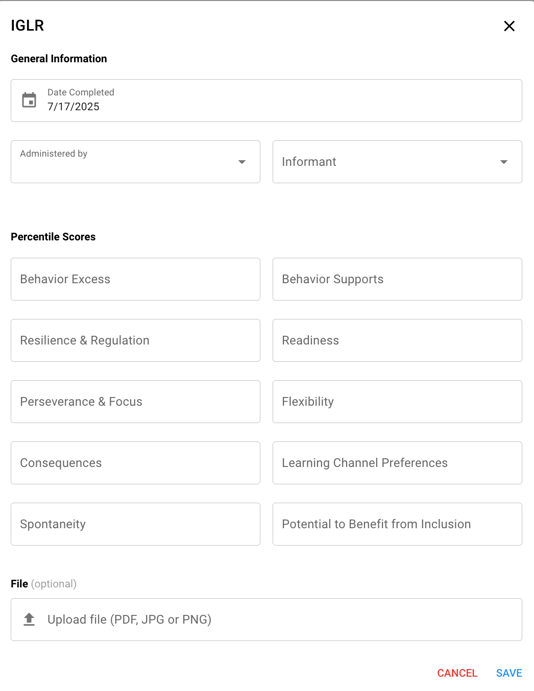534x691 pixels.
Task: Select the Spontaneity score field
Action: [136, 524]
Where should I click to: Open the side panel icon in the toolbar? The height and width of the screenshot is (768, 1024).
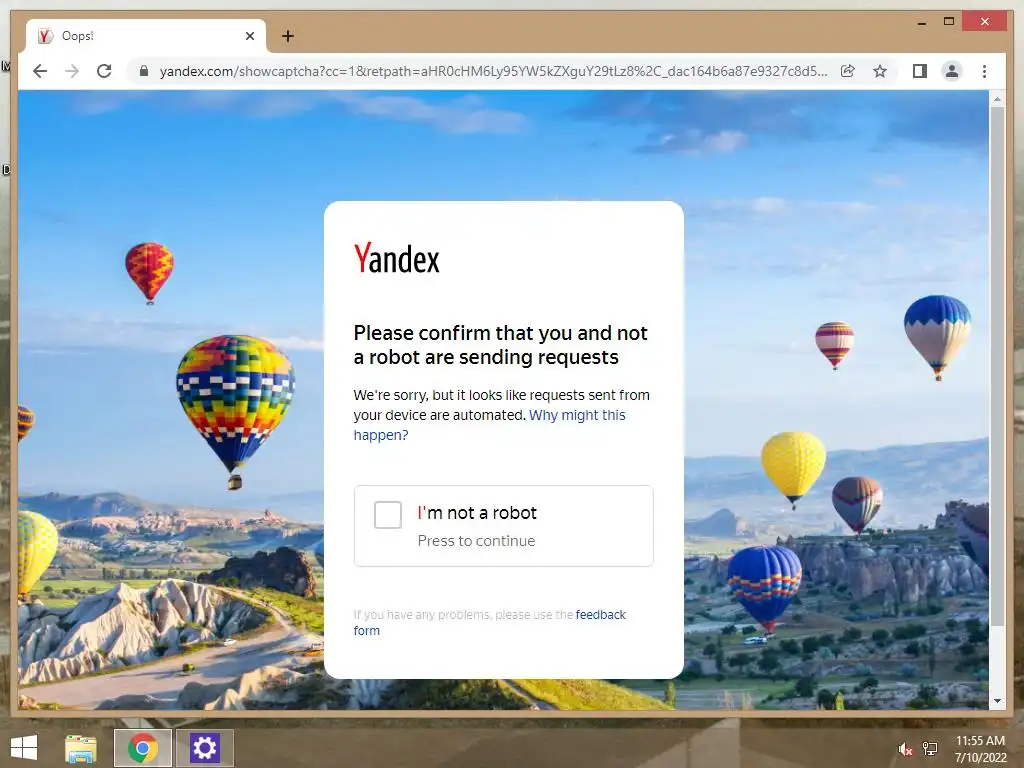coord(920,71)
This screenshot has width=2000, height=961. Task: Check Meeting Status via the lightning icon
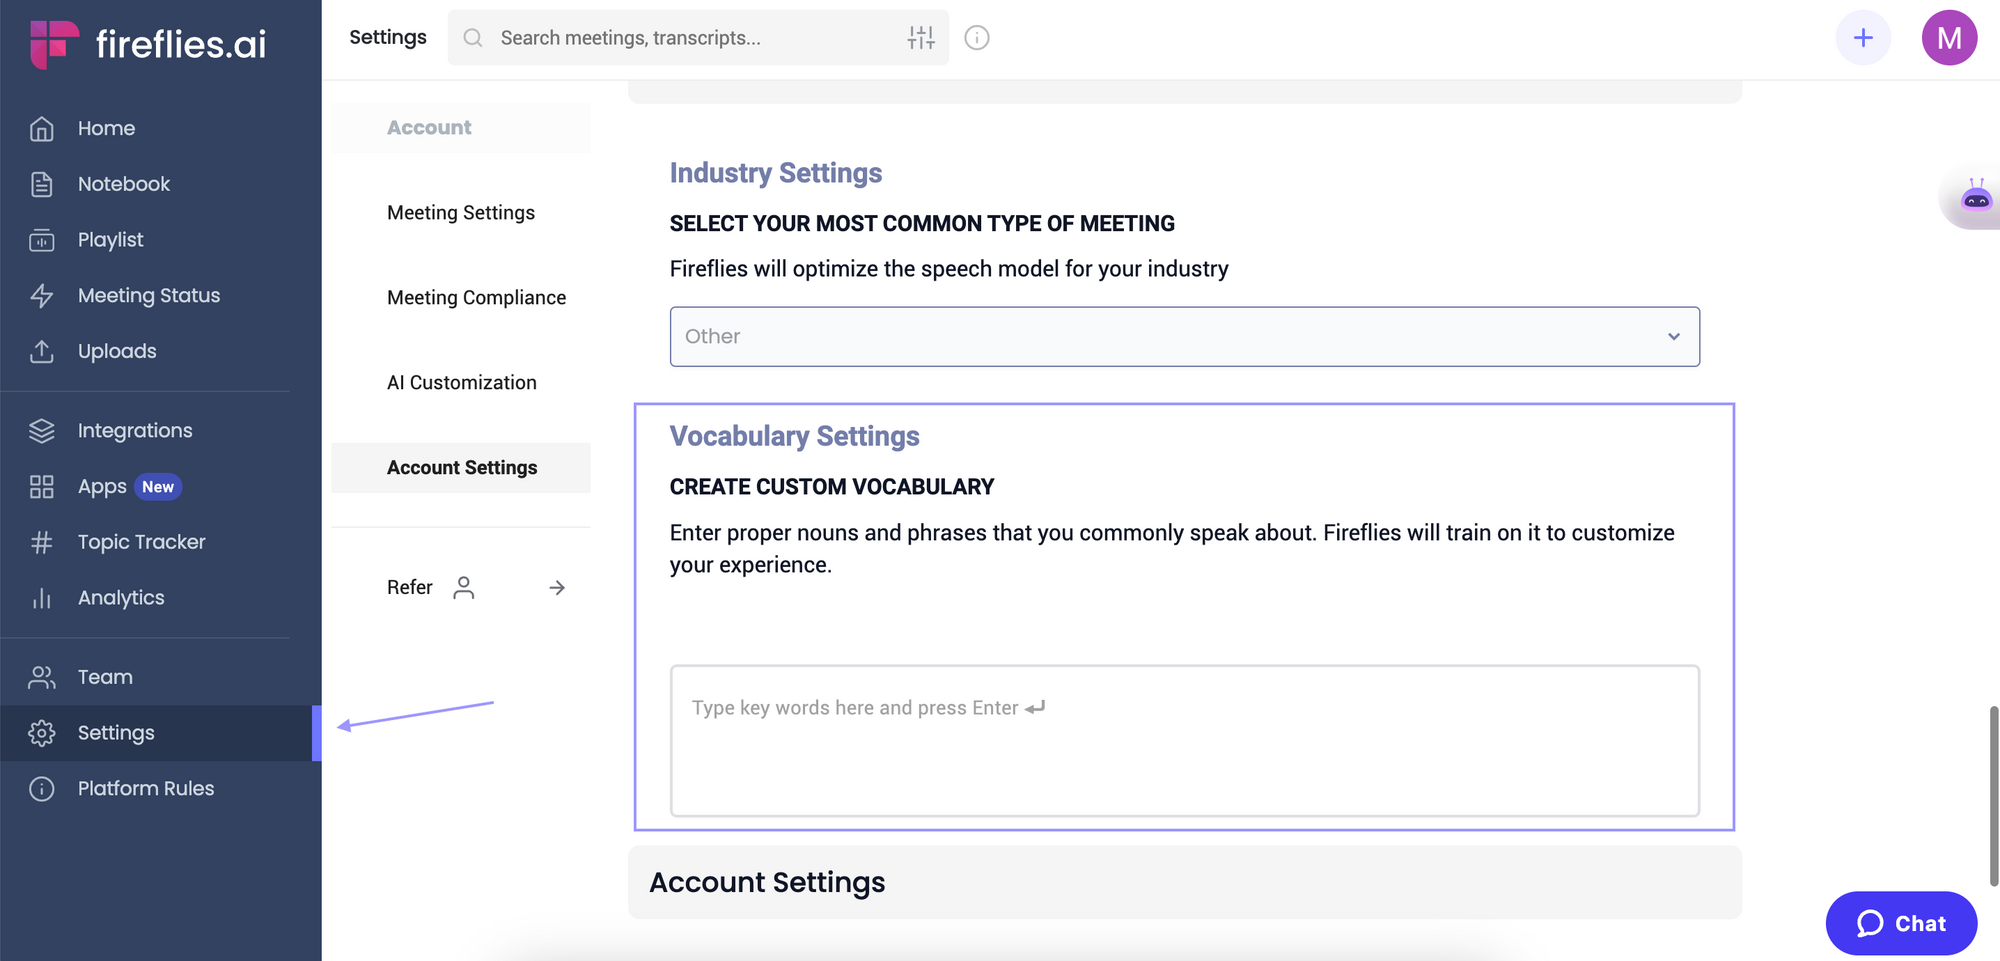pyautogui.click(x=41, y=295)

......

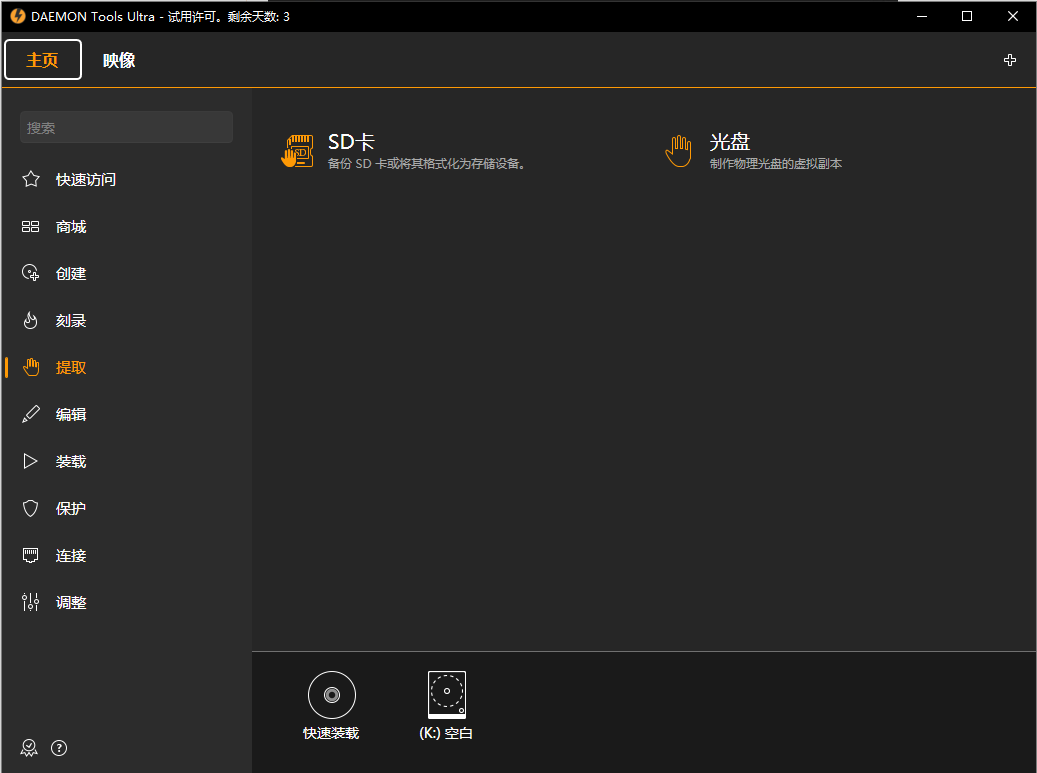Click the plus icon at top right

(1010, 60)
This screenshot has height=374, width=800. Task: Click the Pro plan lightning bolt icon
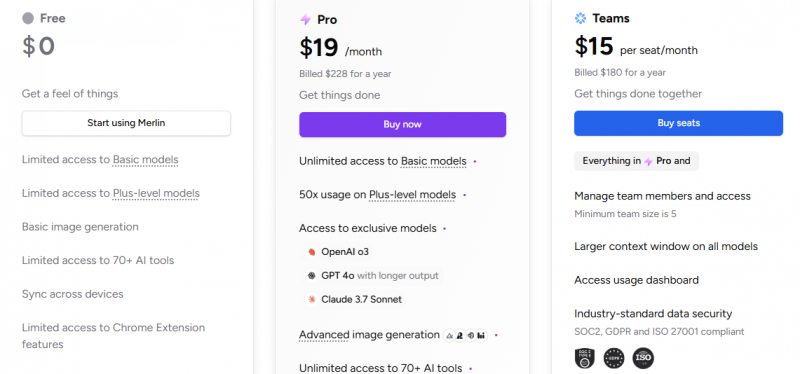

......

### WORK TO BE COMPLETED
Convert the records starting at the line containing "This screenshot has width=2000, height=961." and ending at the line containing "pyautogui.click(x=41, y=295)" into a numbered list, skipping blank lines and leaving out the pictures.

### RESULT
1. This screenshot has width=2000, height=961. Task: Check Meeting Status via the lightning icon
2. pyautogui.click(x=41, y=295)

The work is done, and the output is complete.